Prague, 15 October 1998 (RFE/RL) -- Western press commentators continue to assess the agreement on Kosovo between U.S. envoy Richard Holbrooke and Yugoslav President Slobodan Milosevic concluded earlier this week. Who won, some papers ask. How substantial is the accord, ask other analysts. Here's a sampling of the wide range of opinions on the subject.

GUARDIAN: The agreement is very flawed

Britain's Guardian newspaper today puts its question this way: "Have we caught Slobodan Milosevic or has he caught us?" In an editorial, the paper answers: "The agreement which Richard Holbrooke has brought back from Belgrade is very flawed. Potentially it gives us some leverage over Serbia --but it also gives Milosevic leverage over us."

The editorial continues: "What can be said for the agreement is that it will allow aid to reach Kosovo's refugees and let monitors in to try to ensure that they are not again molested by Milosevic's forces. As for the rest, it ties him to certain things which would make him subject to armed sanction if he does not deliver. It also ties us down and makes such sanction more difficult by committing us to an aid and verification operation vulnerable to harassment and obstruction."

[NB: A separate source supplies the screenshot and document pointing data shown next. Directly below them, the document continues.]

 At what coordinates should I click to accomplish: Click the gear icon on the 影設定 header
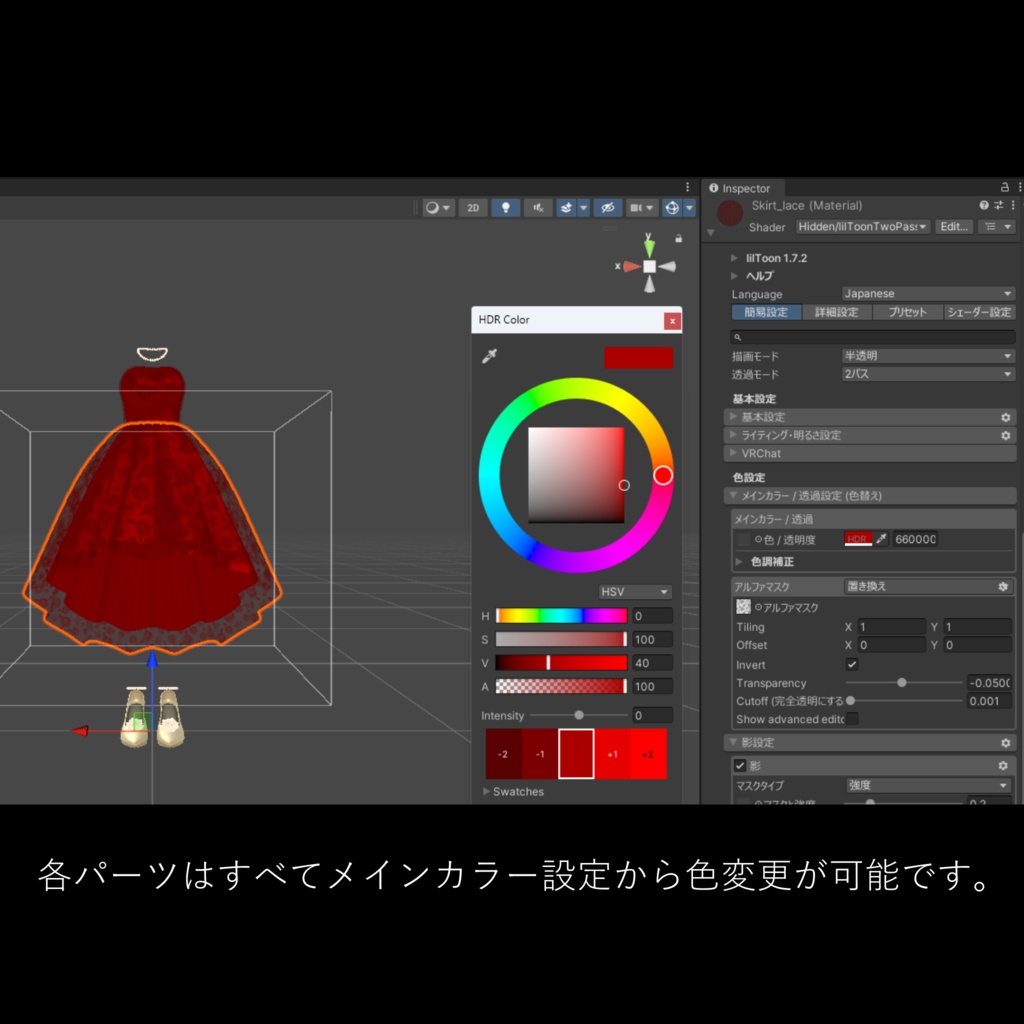[1004, 742]
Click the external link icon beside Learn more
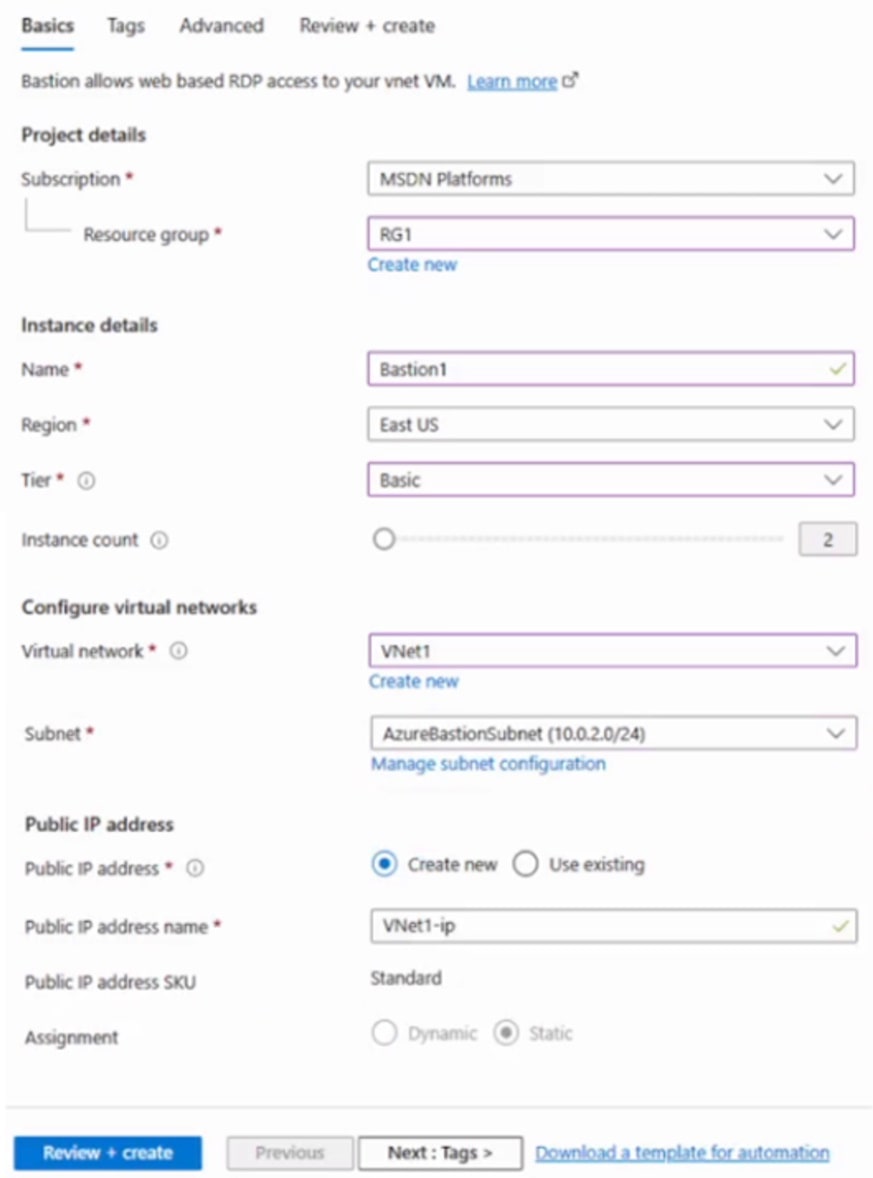 tap(567, 81)
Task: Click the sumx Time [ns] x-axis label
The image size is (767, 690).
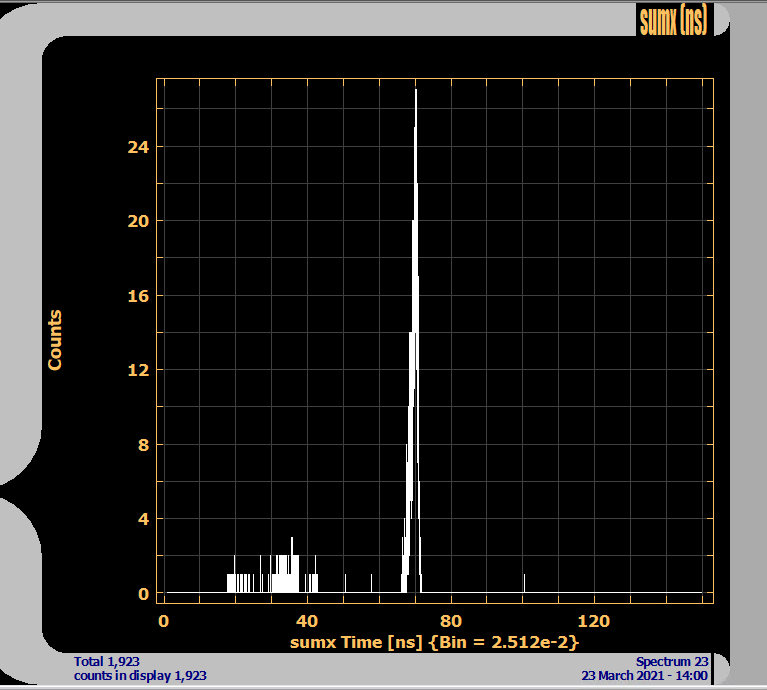Action: [x=435, y=641]
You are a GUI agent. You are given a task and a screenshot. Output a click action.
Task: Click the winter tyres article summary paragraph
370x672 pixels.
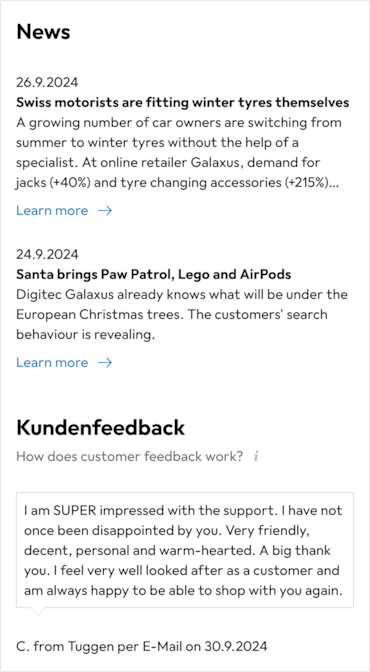179,153
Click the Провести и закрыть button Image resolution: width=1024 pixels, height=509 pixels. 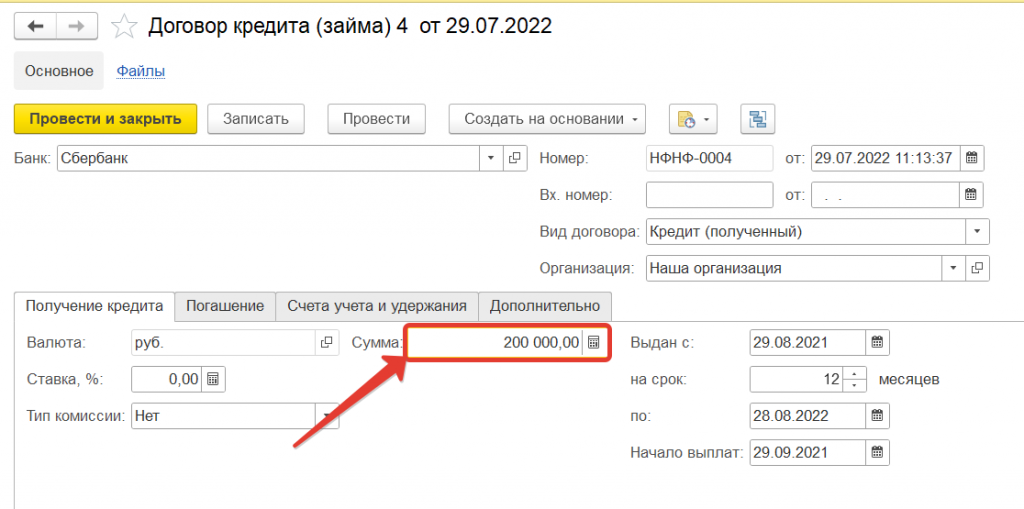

The Guardian concludes: "It can be assumed with certainty that Milosevic's delegation will enter (the talks on Kosovo's future) in bad faith....It must be our intention to outwit him."

WALL STREET JOURNAL: Repeated backtracking have only made the West look ridiculous

The Wall Street Journal Europe today is far more pessimistic about the accord, titling its editorial, "Too Late for Kosovo." The paper writes: "What has become increasingly evident over the past seven months is that the West really wants no part in resolving the crisis in Kosovo. The (Holbrooke-Milosevic) agreement is just the latest evidence of this. It allows U.S. President Bill Clinton to declare peace in Kosovo, no matter how temporary, while providing himself with a new excuse (the unarmed 'peacekeepers') to avoid military action when the fighting begins again."

The WSJ continues: "It might have been reasonable for the West to declare Kosovo an intractable problem from the beginning. Instead, its repeated threats --which it has no interest in fulfilling-- and repeated backtracking have only made the West look ridiculous."

The paper adds: "The absurdity has been highlighted further this week by Mr. Holbrooke's strange claims that thanks to his diplomacy, the 'crisis' in Kosovo 'has metastasized into an emergency.'"

WASHINGTON POST: There are grounds for skepticism

The Washington Post says that "there are unfortunate grounds for skepticism about the deal that was struck." In its editorial yesterday, the paper wrote: "(The agreement) seems to fall short of NATO's original goals. Once again the West has taken on Serbian strongman Slobodan Milosevic as its partner, and once again the West will be relying on him to keep his word, a risky proposition."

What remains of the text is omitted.